Ja sorry, ik liet me even gaan. Ik mag een kassière uiteraard geen trut noemen. Toch krijg ik moordneigingen van dat gedoe bij het afrekenen. ‘Wilt u koopzegels?’ ‘Hebt u een voordeelkaart?’ ‘Nee?’ ‘Zal ik u een voordeelkaart geven?’ ‘Nee?!?’ (één kassière wilde mij toen overhalen om toch vooral die kaart te nemen…) ‘Wilt u kristalzegeltjes?’, ‘Nee?’ ‘Wel zegeltjes voor een dagje uit?’, ‘Mag ik u wijzen op de kassa-aanbieding van de week?’, ‘Bent u bekend met paracetamol?’ ‘Ja?’ ‘Moet ik u toch adviseren de bijsluiter te lezen!’ ‘Wilt u een tasje eromheen?’ ‘Wilt u de kassabon?’ ‘Bent u bekend met de Ibuprofen?’ ‘Ja?’ ‘Moet ik u toch adviseren de bijsluiter te lezen!’. Er komt geen eind aan… Intussen heb ik al twee keer de pincode verkeerd ingetoetst en kijken kassamedewerkers elkaar meewarig aan: ‘Alweer zo’n demente…’.
Het is niet de kassière die we hiervan de schuld kunnen geven. Het zijn haar bazen. Zij hebben bedacht, in hun onmetelijke wijsheid, dat het verkoopmoment gemarkeerd, verzacht, omfloerst, omzwachteld moet worden. Vroeger (‘Vroegûh’) kwam de melkboer aan huis, wist alles van de familie, vroeg hoe het met oma ging – er was contact; ja ik weet het: er was soms te veel contact, en dan werden er opeens kinderen geboren met melkboerenhondenhaar. Maar daar is natuurlijk heden ten dage geen beginnen meer aan. Daarom hebben ze het pseudo-contact uitgevonden, een litanie van de verkoop, waarbij en passant de klant ook de laatste centen die hij nog bezit, uit de zak geklopt kan worden. Houd die klant vast! Maar niet met echt contact – nee, met een soort liturgie van de winkel, waarbij de klant zelden met originaliteit verrast wordt, maar waarop hij gedachteloos de antwoorden kan geven vooraleer de vraag gesteld is. Behalve ik dan, die halve autist, die elke vraag serieus neemt: ik vergeet van de weeromstuit mijn pincode. En dat kan toch uit marketingoogpunt nooit de bedoeling zijn!
Taal om niet te communiceren.
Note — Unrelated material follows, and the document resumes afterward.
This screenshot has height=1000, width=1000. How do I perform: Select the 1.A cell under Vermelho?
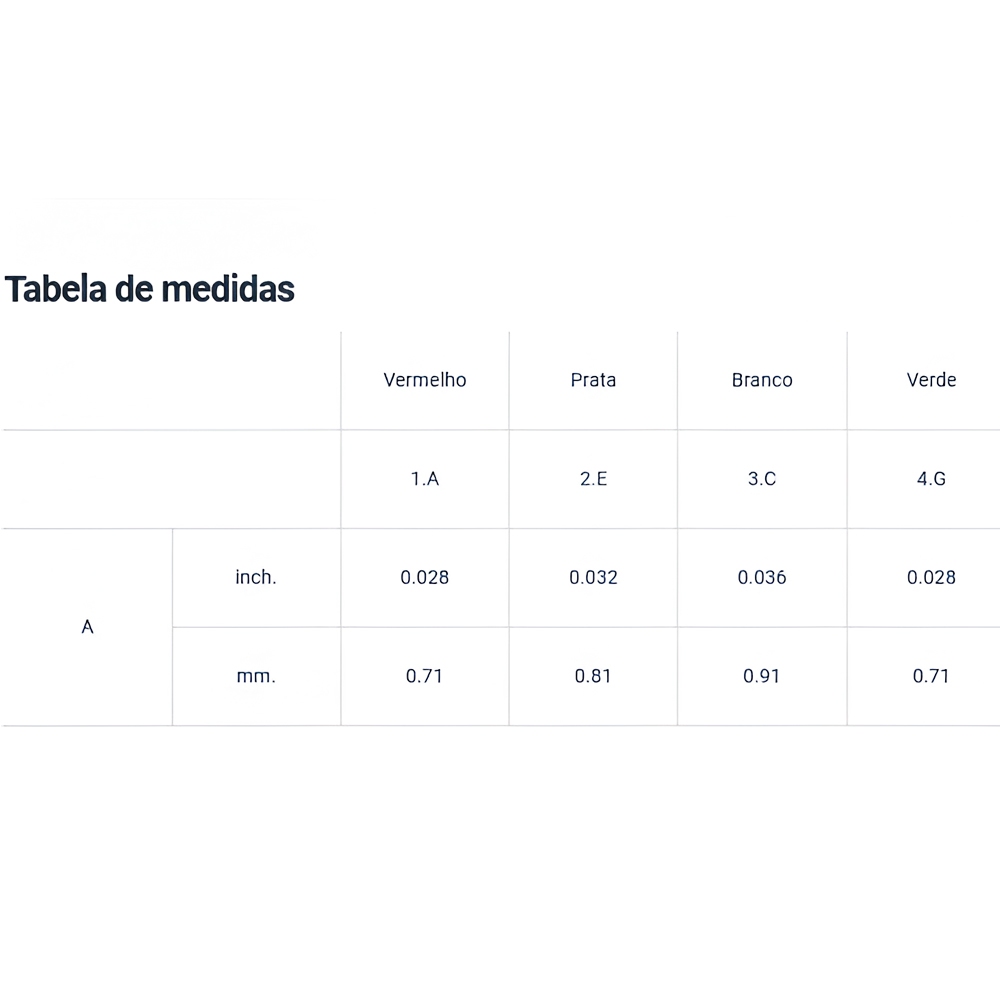(x=425, y=478)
Ik stel voor om daar een universitaire leerstoel voor in te stellen, want ik vind het nog knap lastig. Targets voor zo’n leerstoel zijn managers en sommige politici – beroepsgroepen die mensen moeten weten vast te houden. Met nietszeggendheid.
Hee ja! Onlangs hoorde ik die voor het eerst, ‘heeft u alles kunnen vinden’. Het verbaasde me nogal, en nu kan ik me niet herinneren waar het was, niet bij de Appie in elk geval. Jouw winkel loopt voor, Reinder, dit is dus een nieuwe! Ik zal me schrap zetten.
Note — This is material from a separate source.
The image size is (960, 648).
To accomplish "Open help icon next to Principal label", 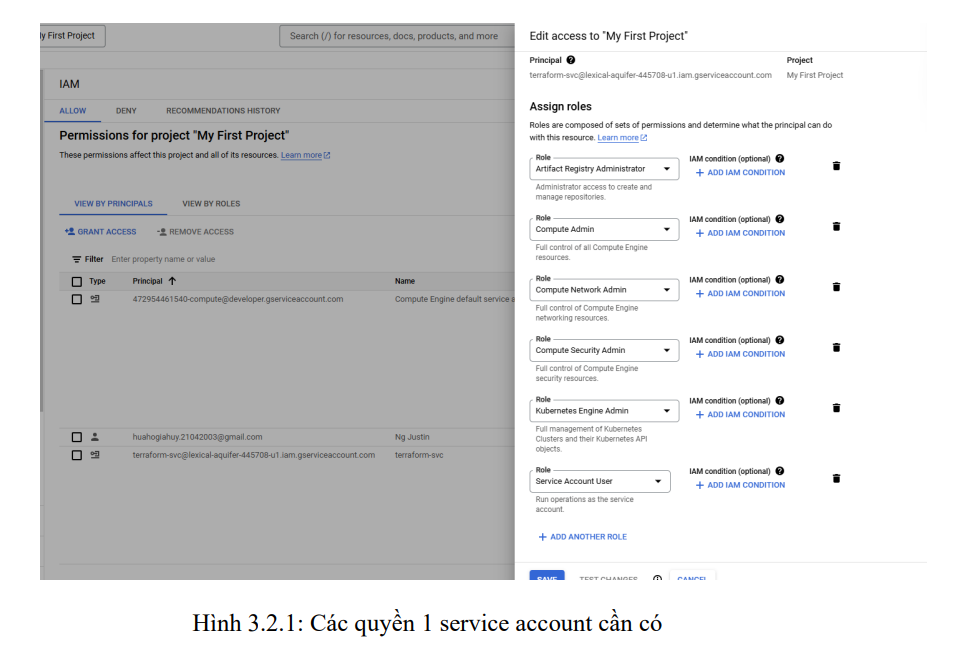I will tap(571, 60).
En dan heb ik er ook nog twee, wat heerlijk om je gezellig samen te ergeren aan mallotige verkoopklets.
1. Voor als je ergens voor belt en de toegesprokene probeert jou iets (extra’s) te verkopen of wil op je klacht reageren: om de zin aangesproken worden met je naam. Ken je die? Dat is dan persoonlijker, leren ze op de verkoopschool. Ik hoop nog altijd een keer de moed te hebben te zeggen. ‘sorry meneer, ik hoef echt niet elke keer aan mijn naam herinnerd te worden, die kan ik nog wel onthouden hoor …’.
En dan de allerallerergste, die niet meer kan worden uitgeroeid omdat ook aardige normale mensen hem inmiddels gebruiken: FIJNE dag verder!! (fijne avond fijn weekend). De rilriebels krijg ik ervan.. brrrr. Iemand heeft kennelijk gedacht dat wij onze eigen versie zouden moeten hebben van ‘have e nice day’, trouwens, dan mogen we dankbaar zijn dat het nog in een soort van Nederlands is.
Hartelijk dank voor je column dus! Ga zo door! Betsie
Nou, mevrouw Westermann, wat fijn, mevrouw Westermann, dat u zich hierin kunt vinden! Ja zelfs dat u, mevrouw Westermann, nog enkele aanvullingen kunt geven… Had u, mevrouw Westermann, verder nog vragen? Nee? Nou, dan wens ik u mevrouw Westermann, verder nog een FIJNE dag toe! Goedenavond, mevrouw Westermann!
Geweldig Reinder en Betsie, humor.
Maar ach, meestal kan ik er wel mee leven in de supermarkt. Naar het nieuws op TV kijken we niet meer. Daar lopen we het risico politici tegen te komen. Dat mensen met een bepaalde macht zo stom kunnen kletsen dat ergert mij nog steeds. Met mensen die mij voor hun boterham moeten opbellen met kletskoek of z.g.n. klantenservice, heb ik medelijden. Dan begint mijn reactie (ook standaard) met, “ik weet dat u het niet kunt helpen maar wat u zegt is gelul in de ruimte”.
in tegenstelling tot jou, ben ik elke keer weer benieuwd wat ze mij vragen en wat er in de aanbieding is….zal wel een kunstenaars-tic zijn.
Bij het Kruidvat zeg ik altijd direct dat ik geen klanten-kaart heb (mag ik uw klantenkaart scannen?
Spitsvondige titel! Ik ken die term nie. Eigen bedenksel of toch uit het Simplisties Woordenboek van Van Kooten & De Bie?
Met ongeletterde groet,
De Santibikker
Hallo verre maar fijne vriend,
“Hebt (ja, hebt ja. ‘T valt mee dat er nog een “Tee” aan vast zat) u nog vragen over de paracetamol? Vraagt de kruidvatjuf mij ook altijd. Meestal antwoord ik dan met “Tja, doorslikken denk ik…”
Maar laatst stond ik op het punt om af te rekenen; 2 doosjes ibuprofen, 2 doosjes paracetamol, 4 doosjes kinderparacetamol, een potje vitamine C tabletten en een fles amonia(k).
….en toen vroeg zij….
En ik, ik kon het niet laten hoor; “Nou, eigenlijk wil ik het allemaal in mijn mond stoppen en doorslikken met dit” wijzend op de fles.
Mijn vrouw moest ik al wegdragen toen ze mijn kop zag, maar dat meisje achter de kassa! Ze keek heel geschrokken, ze slikte een keer, keek naar haar manager vervolgens naar ons, mijn echtgenote gaf een knipoog en zij, ze barstte gelukkig in lachen uit.